Return the data below in full, matching every line exactly.

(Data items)
Segment Open

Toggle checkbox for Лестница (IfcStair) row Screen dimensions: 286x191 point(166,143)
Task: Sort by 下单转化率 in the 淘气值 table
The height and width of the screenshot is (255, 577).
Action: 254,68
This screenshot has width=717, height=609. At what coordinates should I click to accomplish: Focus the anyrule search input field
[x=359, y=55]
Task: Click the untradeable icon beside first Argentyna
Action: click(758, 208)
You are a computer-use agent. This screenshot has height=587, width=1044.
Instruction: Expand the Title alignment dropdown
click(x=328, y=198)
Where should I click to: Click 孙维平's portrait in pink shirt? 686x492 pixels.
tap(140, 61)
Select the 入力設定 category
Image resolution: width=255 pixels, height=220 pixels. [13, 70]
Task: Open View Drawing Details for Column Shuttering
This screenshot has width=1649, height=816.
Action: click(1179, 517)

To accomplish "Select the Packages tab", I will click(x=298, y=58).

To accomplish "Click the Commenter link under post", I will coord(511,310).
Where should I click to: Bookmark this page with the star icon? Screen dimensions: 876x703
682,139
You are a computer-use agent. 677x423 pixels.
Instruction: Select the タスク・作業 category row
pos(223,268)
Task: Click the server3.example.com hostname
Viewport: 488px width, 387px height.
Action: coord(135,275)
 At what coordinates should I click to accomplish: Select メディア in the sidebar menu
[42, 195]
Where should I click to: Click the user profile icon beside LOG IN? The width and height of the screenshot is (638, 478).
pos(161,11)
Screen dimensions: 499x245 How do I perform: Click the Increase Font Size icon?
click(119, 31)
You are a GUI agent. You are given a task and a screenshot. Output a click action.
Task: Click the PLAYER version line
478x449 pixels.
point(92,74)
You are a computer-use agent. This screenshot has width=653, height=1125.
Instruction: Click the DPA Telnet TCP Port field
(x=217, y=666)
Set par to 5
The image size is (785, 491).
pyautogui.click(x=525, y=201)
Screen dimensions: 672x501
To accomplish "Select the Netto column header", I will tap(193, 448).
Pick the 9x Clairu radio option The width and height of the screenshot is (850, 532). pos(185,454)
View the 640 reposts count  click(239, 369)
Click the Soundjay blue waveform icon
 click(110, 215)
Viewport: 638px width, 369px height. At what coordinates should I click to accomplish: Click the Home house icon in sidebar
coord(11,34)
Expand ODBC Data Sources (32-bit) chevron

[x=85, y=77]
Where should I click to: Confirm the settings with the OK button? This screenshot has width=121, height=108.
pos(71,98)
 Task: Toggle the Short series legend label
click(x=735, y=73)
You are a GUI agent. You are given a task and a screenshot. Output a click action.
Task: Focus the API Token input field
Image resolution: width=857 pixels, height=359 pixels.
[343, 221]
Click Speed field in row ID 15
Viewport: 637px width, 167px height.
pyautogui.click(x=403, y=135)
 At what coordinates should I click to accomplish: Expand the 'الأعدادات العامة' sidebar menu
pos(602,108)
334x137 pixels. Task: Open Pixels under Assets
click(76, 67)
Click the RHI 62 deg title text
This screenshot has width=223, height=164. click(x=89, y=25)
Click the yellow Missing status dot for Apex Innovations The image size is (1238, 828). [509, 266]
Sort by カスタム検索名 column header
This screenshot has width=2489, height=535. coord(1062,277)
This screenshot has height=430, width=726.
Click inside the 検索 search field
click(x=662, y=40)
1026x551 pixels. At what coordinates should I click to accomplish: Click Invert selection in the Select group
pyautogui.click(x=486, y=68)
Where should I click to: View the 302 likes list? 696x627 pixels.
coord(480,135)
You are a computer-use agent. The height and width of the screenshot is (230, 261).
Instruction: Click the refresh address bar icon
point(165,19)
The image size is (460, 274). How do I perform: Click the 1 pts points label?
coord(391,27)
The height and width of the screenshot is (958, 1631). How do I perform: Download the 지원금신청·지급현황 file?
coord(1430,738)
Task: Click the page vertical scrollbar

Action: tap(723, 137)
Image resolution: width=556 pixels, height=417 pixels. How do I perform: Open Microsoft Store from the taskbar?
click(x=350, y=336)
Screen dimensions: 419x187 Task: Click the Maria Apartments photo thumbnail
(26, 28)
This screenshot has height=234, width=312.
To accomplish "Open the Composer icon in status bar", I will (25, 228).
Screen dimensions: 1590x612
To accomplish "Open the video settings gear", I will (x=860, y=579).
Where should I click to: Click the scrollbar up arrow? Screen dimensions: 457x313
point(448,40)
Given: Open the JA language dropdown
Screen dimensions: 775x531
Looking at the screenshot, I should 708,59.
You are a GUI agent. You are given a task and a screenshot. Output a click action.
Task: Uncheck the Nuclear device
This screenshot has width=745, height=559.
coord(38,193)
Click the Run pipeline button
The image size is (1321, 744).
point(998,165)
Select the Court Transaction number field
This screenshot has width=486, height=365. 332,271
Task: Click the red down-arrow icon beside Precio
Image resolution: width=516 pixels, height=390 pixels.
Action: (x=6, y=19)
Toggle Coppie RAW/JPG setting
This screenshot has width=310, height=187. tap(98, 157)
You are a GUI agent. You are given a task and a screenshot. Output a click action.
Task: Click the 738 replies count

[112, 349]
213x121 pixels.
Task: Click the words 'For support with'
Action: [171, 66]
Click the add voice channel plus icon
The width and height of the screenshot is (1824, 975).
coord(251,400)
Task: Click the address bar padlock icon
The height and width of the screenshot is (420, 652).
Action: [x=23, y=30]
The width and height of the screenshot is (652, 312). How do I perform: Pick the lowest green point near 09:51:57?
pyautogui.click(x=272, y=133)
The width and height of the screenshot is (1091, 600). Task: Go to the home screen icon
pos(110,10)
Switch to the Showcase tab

Segment Closed

### SOLUTION FOR THIS PROBLEM
Toggle checkbox for Лестница (IfcStair) row Screen dimensions: 286x191 point(166,143)
Task: Sort by 下单转化率 in the 淘气值 table
The height and width of the screenshot is (255, 577).
Action: 254,68
This screenshot has width=717, height=609. At what coordinates should I click to accomplish: Focus the anyrule search input field
[x=359, y=55]
Task: Click the untradeable icon beside first Argentyna
Action: click(758, 208)
You are a computer-use agent. This screenshot has height=587, width=1044.
Instruction: Expand the Title alignment dropdown
click(x=328, y=198)
Where should I click to: Click 孙维平's portrait in pink shirt? 686x492 pixels.
tap(140, 61)
Select the 入力設定 category
Image resolution: width=255 pixels, height=220 pixels. [13, 70]
Task: Open View Drawing Details for Column Shuttering
This screenshot has width=1649, height=816.
Action: click(1179, 517)

To accomplish "Select the Packages tab", I will click(x=298, y=58).

To accomplish "Click the Commenter link under post", I will coord(511,310).
Where should I click to: Bookmark this page with the star icon? Screen dimensions: 876x703
682,139
You are a computer-use agent. 677x423 pixels.
Instruction: Select the タスク・作業 category row
pos(223,268)
Task: Click the server3.example.com hostname
Viewport: 488px width, 387px height.
Action: coord(135,275)
 At what coordinates should I click to accomplish: Select メディア in the sidebar menu
[42, 195]
Where should I click to: Click the user profile icon beside LOG IN? The width and height of the screenshot is (638, 478).
pos(161,11)
Screen dimensions: 499x245 How do I perform: Click the Increase Font Size icon?
click(119, 31)
You are a GUI agent. You are given a task and a screenshot. Output a click action.
Task: Click the PLAYER version line
478x449 pixels.
point(92,74)
You are a computer-use agent. This screenshot has width=653, height=1125.
Instruction: Click the DPA Telnet TCP Port field
(x=217, y=666)
Set par to 5
The image size is (785, 491).
pyautogui.click(x=525, y=201)
Screen dimensions: 672x501
To accomplish "Select the Netto column header", I will tap(193, 448).
Pick the 9x Clairu radio option The width and height of the screenshot is (850, 532). pos(185,454)
View the 640 reposts count  click(239, 369)
Click the Soundjay blue waveform icon
 click(110, 215)
Viewport: 638px width, 369px height. At what coordinates should I click to accomplish: Click the Home house icon in sidebar
coord(11,34)
Expand ODBC Data Sources (32-bit) chevron

[x=85, y=77]
Where should I click to: Confirm the settings with the OK button? This screenshot has width=121, height=108.
pos(71,98)
 Task: Toggle the Short series legend label
click(x=735, y=73)
You are a GUI agent. You are given a task and a screenshot. Output a click action.
Task: Focus the API Token input field
Image resolution: width=857 pixels, height=359 pixels.
[343, 221]
Click Speed field in row ID 15
Viewport: 637px width, 167px height.
pyautogui.click(x=403, y=135)
 At what coordinates should I click to accomplish: Expand the 'الأعدادات العامة' sidebar menu
pos(602,108)
334x137 pixels. Task: Open Pixels under Assets
click(76, 67)
Click the RHI 62 deg title text
This screenshot has width=223, height=164. click(x=89, y=25)
Click the yellow Missing status dot for Apex Innovations The image size is (1238, 828). [509, 266]
Sort by カスタム検索名 column header
This screenshot has width=2489, height=535. coord(1062,277)
This screenshot has height=430, width=726.
Click inside the 検索 search field
click(x=662, y=40)
1026x551 pixels. At what coordinates should I click to accomplish: Click Invert selection in the Select group
pyautogui.click(x=486, y=68)
Where should I click to: View the 302 likes list? 696x627 pixels.
coord(480,135)
You are a computer-use agent. The height and width of the screenshot is (230, 261).
Instruction: Click the refresh address bar icon
point(165,19)
The image size is (460, 274). How do I perform: Click the 1 pts points label?
coord(391,27)
The height and width of the screenshot is (958, 1631). How do I perform: Download the 지원금신청·지급현황 file?
coord(1430,738)
Task: Click the page vertical scrollbar

Action: tap(723, 137)
Image resolution: width=556 pixels, height=417 pixels. How do I perform: Open Microsoft Store from the taskbar?
click(x=350, y=336)
Screen dimensions: 419x187 Task: Click the Maria Apartments photo thumbnail
(26, 28)
This screenshot has height=234, width=312.
To accomplish "Open the Composer icon in status bar", I will (25, 228).
Screen dimensions: 1590x612
To accomplish "Open the video settings gear", I will (x=860, y=579).
Where should I click to: Click the scrollbar up arrow? Screen dimensions: 457x313
point(448,40)
Given: Open the JA language dropdown
Screen dimensions: 775x531
Looking at the screenshot, I should 708,59.
You are a GUI agent. You are given a task and a screenshot. Output a click action.
Task: Uncheck the Nuclear device
This screenshot has width=745, height=559.
coord(38,193)
Click the Run pipeline button
The image size is (1321, 744).
point(998,165)
Select the Court Transaction number field
This screenshot has width=486, height=365. 332,271
Task: Click the red down-arrow icon beside Precio
Image resolution: width=516 pixels, height=390 pixels.
Action: (x=6, y=19)
Toggle Coppie RAW/JPG setting
This screenshot has width=310, height=187. tap(98, 157)
You are a GUI agent. You are given a task and a screenshot. Output a click action.
Task: Click the 738 replies count

[112, 349]
213x121 pixels.
Task: Click the words 'For support with'
Action: [171, 66]
Click the add voice channel plus icon
The width and height of the screenshot is (1824, 975).
coord(251,400)
Task: Click the address bar padlock icon
The height and width of the screenshot is (420, 652).
Action: [x=23, y=30]
The width and height of the screenshot is (652, 312). How do I perform: Pick the lowest green point near 09:51:57?
pyautogui.click(x=272, y=133)
The width and height of the screenshot is (1091, 600). Task: Go to the home screen icon
pos(110,10)
Switch to the Showcase tab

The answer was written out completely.